Segment Open
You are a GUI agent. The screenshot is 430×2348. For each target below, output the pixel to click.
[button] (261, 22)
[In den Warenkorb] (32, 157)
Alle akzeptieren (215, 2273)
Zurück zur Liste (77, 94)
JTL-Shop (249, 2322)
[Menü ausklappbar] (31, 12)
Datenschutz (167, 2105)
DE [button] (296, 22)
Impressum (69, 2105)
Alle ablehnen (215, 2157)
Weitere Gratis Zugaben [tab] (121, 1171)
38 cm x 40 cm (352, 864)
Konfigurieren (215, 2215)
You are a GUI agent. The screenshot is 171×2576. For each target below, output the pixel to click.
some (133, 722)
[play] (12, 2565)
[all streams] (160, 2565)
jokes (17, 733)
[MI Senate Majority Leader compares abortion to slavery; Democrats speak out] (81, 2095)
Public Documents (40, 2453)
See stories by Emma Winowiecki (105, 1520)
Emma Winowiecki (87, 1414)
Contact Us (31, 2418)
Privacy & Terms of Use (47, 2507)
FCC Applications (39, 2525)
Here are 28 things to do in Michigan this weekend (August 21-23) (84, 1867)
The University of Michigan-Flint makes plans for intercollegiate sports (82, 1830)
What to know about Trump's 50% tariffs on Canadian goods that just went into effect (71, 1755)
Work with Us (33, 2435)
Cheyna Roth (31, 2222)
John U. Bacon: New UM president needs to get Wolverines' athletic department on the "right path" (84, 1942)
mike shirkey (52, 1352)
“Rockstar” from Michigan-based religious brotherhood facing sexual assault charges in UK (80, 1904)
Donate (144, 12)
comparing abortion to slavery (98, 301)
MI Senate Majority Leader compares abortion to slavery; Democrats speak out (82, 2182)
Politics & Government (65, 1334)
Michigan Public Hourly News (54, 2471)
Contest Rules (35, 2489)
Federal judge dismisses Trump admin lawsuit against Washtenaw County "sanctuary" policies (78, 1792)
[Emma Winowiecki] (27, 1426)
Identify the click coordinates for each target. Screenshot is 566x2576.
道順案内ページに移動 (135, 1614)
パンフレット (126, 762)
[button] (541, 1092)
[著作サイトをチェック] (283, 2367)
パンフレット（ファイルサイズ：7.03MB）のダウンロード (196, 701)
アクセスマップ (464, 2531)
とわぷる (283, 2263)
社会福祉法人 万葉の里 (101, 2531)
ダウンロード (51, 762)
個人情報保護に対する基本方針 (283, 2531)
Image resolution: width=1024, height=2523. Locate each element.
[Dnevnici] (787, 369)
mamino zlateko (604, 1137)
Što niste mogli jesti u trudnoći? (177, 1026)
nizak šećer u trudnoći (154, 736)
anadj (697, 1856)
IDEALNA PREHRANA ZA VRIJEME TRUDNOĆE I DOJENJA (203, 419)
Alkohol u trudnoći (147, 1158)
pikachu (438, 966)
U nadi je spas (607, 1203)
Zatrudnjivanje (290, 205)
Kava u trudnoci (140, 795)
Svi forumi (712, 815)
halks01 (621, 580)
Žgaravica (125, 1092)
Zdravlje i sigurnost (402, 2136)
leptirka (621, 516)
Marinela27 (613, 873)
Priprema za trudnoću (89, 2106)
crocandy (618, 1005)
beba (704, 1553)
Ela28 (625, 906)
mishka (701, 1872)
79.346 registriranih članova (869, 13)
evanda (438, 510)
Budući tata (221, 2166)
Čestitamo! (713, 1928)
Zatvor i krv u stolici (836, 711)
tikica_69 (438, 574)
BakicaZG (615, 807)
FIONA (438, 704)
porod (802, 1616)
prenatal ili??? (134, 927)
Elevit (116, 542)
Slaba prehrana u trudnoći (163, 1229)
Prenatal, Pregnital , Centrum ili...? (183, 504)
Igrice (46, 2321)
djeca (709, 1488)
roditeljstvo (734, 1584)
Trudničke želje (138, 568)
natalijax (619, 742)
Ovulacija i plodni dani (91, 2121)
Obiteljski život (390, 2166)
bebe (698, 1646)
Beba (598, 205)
Segment Closed
Go through the listing and work out how many lines include the string "Trump". Give only the number.

2